Leur unique sœur, Khadidja, connut également le bonheur en fondant son foyer auprès de Layadi Norredine, un homme estimé de tous pour sa droiture et sa générosité. Elle perpétue, à sa manière, la douceur et la bienveillance qui caractérisaient son père.

Une mère fière, une famille unie

Au cœur de cette histoire, leur mère Hadja Saadia demeurait la figure centrale. Fière du parcours de ses enfants, elle pouvait contempler avec satisfaction le fruit de tant de sacrifices. Derrière cette fierté se cachait une profonde douleur, celle d’avoir perdu son époux et deux de ses enfants. Mais elle affronta ces épreuves avec un courage inébranlable, trouvant dans la réussite de ses enfants la plus belle des consolations. Elle les a rejoints, à son tour, le devoir accompli, laissant derrière elle une lignée forte et unie.

Ainsi, la famille Mezoughi a traversé les décennies, marquée par des drames, mais toujours debout, digne et unie. Aujourd’hui encore, les noms de Si Daho, de Benaoumer et de Habib sont gravés dans les mémoires, comme le témoignage d’une famille honorable qui a toujours su faire face à l’adversité avec noblesse.

L’empreinte de Mokhtar Mekkioui, un ami de la famille

Sur ce long chemin, une autre figure mérite d’être évoquée : Mokhtar Mekkioui.

C’est lui qui a raconté le drame, sur sa page Facebook, évoquant la veuve et les orphelins.

Un Mascaréen qui, par son engagement solennel, ravive avec force la mémoire vive du club Galia.

Remerciements et une anecdote singulière

Parmi ces récits, une confidence pour le moins étonnante : le décès de son père ne fut officiellement inscrit à l’état civil que cinquante-quatre ans après sa disparition.

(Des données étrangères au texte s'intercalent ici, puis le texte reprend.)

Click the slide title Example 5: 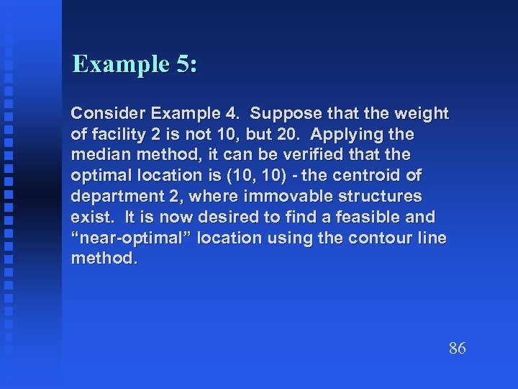click(135, 64)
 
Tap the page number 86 click(457, 349)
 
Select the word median click(96, 155)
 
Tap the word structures click(383, 196)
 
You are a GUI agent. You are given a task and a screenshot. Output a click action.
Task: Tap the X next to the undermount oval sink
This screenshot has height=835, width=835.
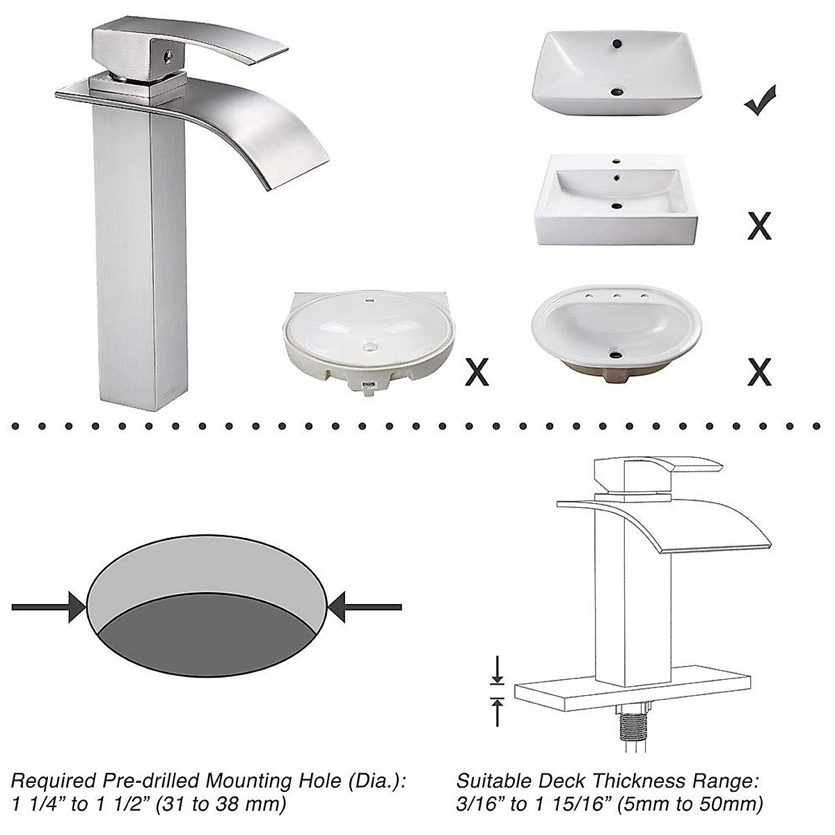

Un fait exceptionnel, presque mystérieux, qui illustre les pages les plus singulières de l’histoire de cette famille. Un silence administratif qui dit aussi la douleur indicible, le temps suspendu, le deuil impossible à formaliser.

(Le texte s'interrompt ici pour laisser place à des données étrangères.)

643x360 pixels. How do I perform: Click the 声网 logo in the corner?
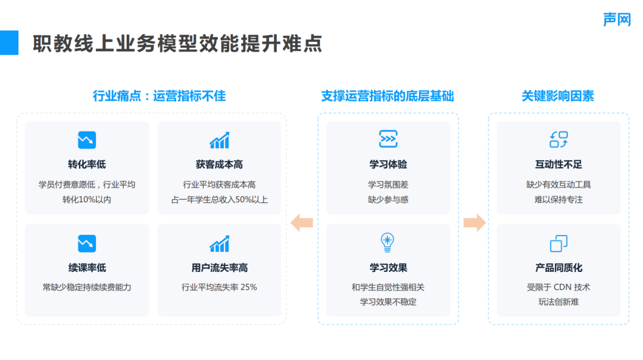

À toi, Nacer, et à toute ta famille, je dédie cet hommage. Vous êtes la preuve vivante que les épreuves, aussi cruelles soient-elles, ne brisent pas ceux qui sont unis par l’amour et le respect. Que l’exemple de votre père, et celui de tous ceux qui vous ont entourés –continuent de vous guider. Vous êtes l’héritage vivant d’une dignité qui force l’admiration.